======== RECORDS FOR PROCESSING ========
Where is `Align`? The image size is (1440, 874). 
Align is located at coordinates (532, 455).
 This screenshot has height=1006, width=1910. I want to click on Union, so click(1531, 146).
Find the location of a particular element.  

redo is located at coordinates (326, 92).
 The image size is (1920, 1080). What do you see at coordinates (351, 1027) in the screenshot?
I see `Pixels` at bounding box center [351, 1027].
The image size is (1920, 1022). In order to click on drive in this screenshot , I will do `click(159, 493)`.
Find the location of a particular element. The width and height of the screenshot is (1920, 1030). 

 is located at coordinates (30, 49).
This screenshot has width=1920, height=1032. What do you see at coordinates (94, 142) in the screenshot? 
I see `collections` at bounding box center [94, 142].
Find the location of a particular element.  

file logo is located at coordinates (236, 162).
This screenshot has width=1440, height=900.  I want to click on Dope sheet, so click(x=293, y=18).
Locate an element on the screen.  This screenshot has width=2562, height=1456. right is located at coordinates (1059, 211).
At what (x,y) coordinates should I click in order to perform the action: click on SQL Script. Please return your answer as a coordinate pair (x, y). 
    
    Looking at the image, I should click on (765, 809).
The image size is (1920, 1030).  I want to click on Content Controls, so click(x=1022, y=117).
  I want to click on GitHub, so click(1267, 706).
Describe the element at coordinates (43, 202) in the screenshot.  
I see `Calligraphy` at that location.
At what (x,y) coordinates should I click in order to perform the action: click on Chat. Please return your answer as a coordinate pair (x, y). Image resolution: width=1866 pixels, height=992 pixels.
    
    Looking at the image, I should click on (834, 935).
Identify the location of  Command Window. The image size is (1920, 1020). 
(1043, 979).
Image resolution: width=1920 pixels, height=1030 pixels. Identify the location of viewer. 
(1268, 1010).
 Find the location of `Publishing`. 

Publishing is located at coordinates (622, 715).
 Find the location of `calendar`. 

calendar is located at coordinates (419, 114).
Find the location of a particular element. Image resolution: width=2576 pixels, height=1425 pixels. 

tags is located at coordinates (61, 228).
========
WHAT THE TASK ASKS:
Revise all of the data above so that each occurrence of "particular element" reads "specific element", leaving everything else unchanged.

WRITTEN ANSWER:
Where is `Align`? The image size is (1440, 874). 
Align is located at coordinates (532, 455).
 This screenshot has height=1006, width=1910. I want to click on Union, so click(1531, 146).
Find the location of a specific element.  

redo is located at coordinates (326, 92).
 The image size is (1920, 1080). What do you see at coordinates (351, 1027) in the screenshot?
I see `Pixels` at bounding box center [351, 1027].
The image size is (1920, 1022). In order to click on drive in this screenshot , I will do `click(159, 493)`.
Find the location of a specific element. The width and height of the screenshot is (1920, 1030). 

 is located at coordinates (30, 49).
This screenshot has width=1920, height=1032. What do you see at coordinates (94, 142) in the screenshot? 
I see `collections` at bounding box center [94, 142].
Find the location of a specific element.  

file logo is located at coordinates (236, 162).
This screenshot has width=1440, height=900.  I want to click on Dope sheet, so click(x=293, y=18).
Locate an element on the screen.  This screenshot has width=2562, height=1456. right is located at coordinates (1059, 211).
At what (x,y) coordinates should I click in order to perform the action: click on SQL Script. Please return your answer as a coordinate pair (x, y). 
    
    Looking at the image, I should click on (765, 809).
The image size is (1920, 1030).  I want to click on Content Controls, so click(x=1022, y=117).
  I want to click on GitHub, so click(1267, 706).
Describe the element at coordinates (43, 202) in the screenshot.  
I see `Calligraphy` at that location.
At what (x,y) coordinates should I click in order to perform the action: click on Chat. Please return your answer as a coordinate pair (x, y). Image resolution: width=1866 pixels, height=992 pixels.
    
    Looking at the image, I should click on (834, 935).
Identify the location of  Command Window. The image size is (1920, 1020). 
(1043, 979).
Image resolution: width=1920 pixels, height=1030 pixels. Identify the location of viewer. 
(1268, 1010).
 Find the location of `Publishing`. 

Publishing is located at coordinates (622, 715).
 Find the location of `calendar`. 

calendar is located at coordinates (419, 114).
Find the location of a specific element. Image resolution: width=2576 pixels, height=1425 pixels. 

tags is located at coordinates (61, 228).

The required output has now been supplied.